Staph Infection: Question and Answer
What is MRSA?
MRSA is a type of Staphylococcus aureus (S. aureus).
Staphylococcus aureus, often referred to simply as "staph," are bacteria
commonly carried on the skin or in the nose of healthy people. Some S. aureus are resistant to the class
of antibiotics that are frequently used to treat staph such as methicillin-and
thus are called methicillin-resistant S. aureus(MRSA).
Who gets MRSA?
S. aureus (staph) including MRSA can be spread among people having close
contact with infected people. MRSA is almost always spread by direct physical
contact and not through the air. Spread may also occur through indirect contact
by touching objects (e.g., towels, sheets, wound dressings, clothes, workout
areas, or sports equipment) contaminated by the infected skin of a person with
staph bacteria or MRSA.
Just as S. aureus can be carried on the skin or in the
nose without causing any disease, MRSA can be carried in this way also. This is known as
colonization.
MRSA infections are usually mild, superficial infections of the skin that can
be treated successfully with proper skin care and antibiotics. MRSA, however,
can be difficult to treat and can progress to life-threatening blood or bone
infections because there are fewer effective antibiotics available for
treatment.
MRSA infections occur commonly among persons in
hospitals and healthcare facilities. However, MRSA can cause illness in persons
outside of hospitals and healthcare facilities as well. Cases of MRSA infection
in the community have been associated with recent antibiotic use, sharing
contaminated items, having recurrent skin diseases, and living in crowded settings. Clusters of skin
infections caused by MRSA have been described among injecting drug-users;
aboriginals in Canada, New Zealand and Australia; Native Americans
in the United States; incarcerated persons; players of close-contact
sports; men who have sex with men (MSM); and other populations.
Most of the transmission in these settings appeared to be from people with
active MRSA skin infections.
How do I know if I got MRSA from the community or from a healthcare setting?
Persons with MRSA infections that meet all of the following criteria likely
have community-associated MRSA (CA-MRSA) infections:
- Diagnosis of MRSA was made in the outpatient setting
or by a culture positive for MRSA within 48 hours after admission to the
hospital.
- The patient has no
medical history of MRSA infection or colonization.
- The patient has no medical
history in the past year of:
- The patient has no
permanent indwelling catheters or medical devices that pass through the skin
into the body.
If my doctor or healthcare provider has told me that I have an
MRSA skin infection, what can I do to prevent others from getting infected?

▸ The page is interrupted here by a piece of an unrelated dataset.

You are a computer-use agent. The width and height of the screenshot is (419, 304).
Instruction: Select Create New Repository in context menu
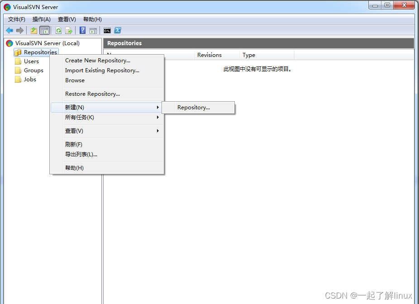[98, 60]
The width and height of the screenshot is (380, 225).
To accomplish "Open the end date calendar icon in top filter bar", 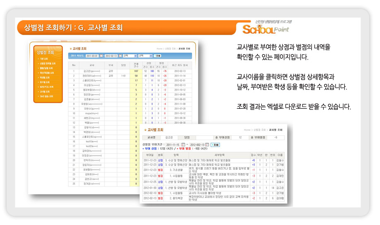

You can prevent spreading an MRSA infection to those you live with or others
around you by following these steps:
- Keep infections, particularly those that continue to produce pus or to drain material, covered
with clean, dry bandages. Follow your healthcare provider's instructions on
proper care of the wound. Pus from infected wounds can contain MRSA and spread
the bacteria to others.
- Advise your family and other close contacts to wash
their hands frequently with soap and warm water, especially if they change
your bandages or touch the infected wound or potentially infectious materials.
- Avoid sharing personal items (e.g., towels,
washcloth, razor, clothing, or uniforms) that may have had contact with the
infected wound and potentially infectious material. Wash linens and clothes
that become soiled with hot water and laundry detergent. Drying clothes in a
hot dryer, rather than air-drying, also helps kill bacteria in clothes.
- Tell any healthcare providers
who treat you that you have an antibiotic-resistant staph skin infection.
How is
MRSA diagnosed?
A sample of the infected wound (either a small biopsy of skin or pus taken
with a swab) must be obtained to grow the bacteria in the microbiology
laboratory. Once the staph is
growing, the organism is tested to determine which antibiotics will be effective
for treating the infection. A culture of skin lesions is especially useful in
recurrent or persistent cases of skin infection, in cases of antibiotic failure,
and in cases that present with advanced or aggressive infections.
What is the mortality rate of CA-MRSA?
CA-MRSA infections are typically limited to the skin and do not result in
severe disease (such as infection of the bloodstream) or death. However, on rare
occasion, CA-MRSA can cause severe illness even when treated quickly, as in the
cases of four children who died from CA-MRSA (18).